Sounds. From around him. A creaking noise and something wide bent back; light flooded into the box wherein Joe Fernwright sat with his cigarette lighter, his phone, and his transistor radio.

“I got you out of the police barracks the best way I could,” a male voice—the same that Joe had heard on the radio—said.

“A strange way,” Joe said.

“To you strange. Strange to me have been a number of things you’ve done since the time I first became aware of you.,,

Joe said, “Like giving away my coins.”

“No, I understood that. What strikes me as odd is your having sat for all those months in your work cubicle, waiting.” A second slat slid away; more light flooded in at Joe and he blinked. He tried to see Glimmung, but he still could not. “Why didn’t you go to a nearby museum and break a number of their pots anonymously . . . and you would have got their business. And the pots would be healed as new. Nothing would have been lost and you would have been active and productive over these days.” The last slat fell away, and Joe Fernwright saw, up in the full light, the creature from Sirius five, the life-form which the encyclopedia had described as being senile and penniless.

He saw a great hoop of water spinning on a horizonal axis, and, within it, on a vertical axis, a transversal hoop of fire. Hanging over and behind the two elemental hoops a curtain draped and floated, a billowing fabric which he saw, with amazement, was Paisley.

And—one more aspect: an image embedded at the nucleus of the revolving hoops of fire and water. The pleasant, pretty face of a brown-haired teen-age girl. It hung suspended, and it smiled at him . . . an ordinary face, easily forgotten but always encountered. It was, he thought, a composite mask, as if drawn on a blank sidewalk with colored chalk. A temporary and not very impressive visage, through which Glimmung apparently meant to encounter him. But the hoop of water, he thought. The basis of the universe. As was the hoop of fire. And they revolved on and on, at a perfectly regulated speed. A superb and eternal self-perpetuating mechanism, he thought, except for the flimsy Paisley shawl and the immature female face. He felt bewildered. Did what he see add up to strength? Certainly it gave no aura of senility, and yet he had the impression that, despite the jejune face, it was very old. As to its financial status, he could make no estimate at this time. That would have to come later, if at all.

“I bought this house seven years ago,” Glimmung—or at least a voice—said. “When there was a buyers’ market.”
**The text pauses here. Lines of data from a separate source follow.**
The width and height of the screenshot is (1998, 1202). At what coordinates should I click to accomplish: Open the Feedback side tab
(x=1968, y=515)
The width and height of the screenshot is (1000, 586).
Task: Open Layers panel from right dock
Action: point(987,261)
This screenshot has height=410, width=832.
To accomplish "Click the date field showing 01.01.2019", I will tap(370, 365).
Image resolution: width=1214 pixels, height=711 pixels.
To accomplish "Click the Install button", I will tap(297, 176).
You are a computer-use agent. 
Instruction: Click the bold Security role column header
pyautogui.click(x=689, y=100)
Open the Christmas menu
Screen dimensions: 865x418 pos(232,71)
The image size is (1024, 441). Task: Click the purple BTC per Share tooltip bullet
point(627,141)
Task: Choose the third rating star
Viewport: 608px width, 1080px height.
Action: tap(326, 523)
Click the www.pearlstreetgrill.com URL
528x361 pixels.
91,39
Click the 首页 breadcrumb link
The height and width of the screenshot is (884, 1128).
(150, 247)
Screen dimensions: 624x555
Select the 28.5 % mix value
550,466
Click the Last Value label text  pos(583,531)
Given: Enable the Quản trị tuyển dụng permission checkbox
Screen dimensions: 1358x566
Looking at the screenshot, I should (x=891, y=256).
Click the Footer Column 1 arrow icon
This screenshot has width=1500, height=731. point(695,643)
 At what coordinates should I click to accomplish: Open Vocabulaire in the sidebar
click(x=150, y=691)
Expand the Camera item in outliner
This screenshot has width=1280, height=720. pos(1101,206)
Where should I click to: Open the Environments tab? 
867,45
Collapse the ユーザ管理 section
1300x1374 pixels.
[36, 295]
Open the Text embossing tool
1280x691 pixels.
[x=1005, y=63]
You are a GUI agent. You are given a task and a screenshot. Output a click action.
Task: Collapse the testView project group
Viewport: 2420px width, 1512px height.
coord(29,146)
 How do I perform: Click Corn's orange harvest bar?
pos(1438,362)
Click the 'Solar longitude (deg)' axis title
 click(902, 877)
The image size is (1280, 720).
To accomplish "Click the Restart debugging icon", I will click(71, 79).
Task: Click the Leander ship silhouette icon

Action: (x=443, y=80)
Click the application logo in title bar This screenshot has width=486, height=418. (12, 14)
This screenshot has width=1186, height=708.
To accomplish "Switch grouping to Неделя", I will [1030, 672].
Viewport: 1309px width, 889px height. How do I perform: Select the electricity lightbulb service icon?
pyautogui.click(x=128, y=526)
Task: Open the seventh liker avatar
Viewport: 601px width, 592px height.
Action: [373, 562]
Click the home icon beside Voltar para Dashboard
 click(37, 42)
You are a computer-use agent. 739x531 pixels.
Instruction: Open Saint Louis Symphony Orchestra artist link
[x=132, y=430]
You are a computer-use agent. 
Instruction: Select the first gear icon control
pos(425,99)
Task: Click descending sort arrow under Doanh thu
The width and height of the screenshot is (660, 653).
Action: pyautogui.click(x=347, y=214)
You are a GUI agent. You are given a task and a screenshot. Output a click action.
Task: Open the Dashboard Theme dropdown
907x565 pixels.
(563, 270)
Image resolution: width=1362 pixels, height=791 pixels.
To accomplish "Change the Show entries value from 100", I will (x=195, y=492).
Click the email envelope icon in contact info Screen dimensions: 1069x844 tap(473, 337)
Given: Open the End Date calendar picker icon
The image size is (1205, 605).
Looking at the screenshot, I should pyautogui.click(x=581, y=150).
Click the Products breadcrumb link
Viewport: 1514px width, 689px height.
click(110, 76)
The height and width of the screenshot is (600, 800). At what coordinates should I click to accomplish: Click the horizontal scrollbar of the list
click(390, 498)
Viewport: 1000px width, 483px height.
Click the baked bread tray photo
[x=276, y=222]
Joe, looking for the source of the voice, distinguished an oddity which twitched his blood and made him cold, as if ice and fire had mixed together in him, a pale analog of Glimmung.

The voice. It came from an ancient wind-up Victrola, on which a record played at a peculiar high speed. Glimmung’s voice was on the record.

“Yeah, I guess you’re right,” Joe said. “Seven years ago was a good time to buy. You do your recruiting from here?”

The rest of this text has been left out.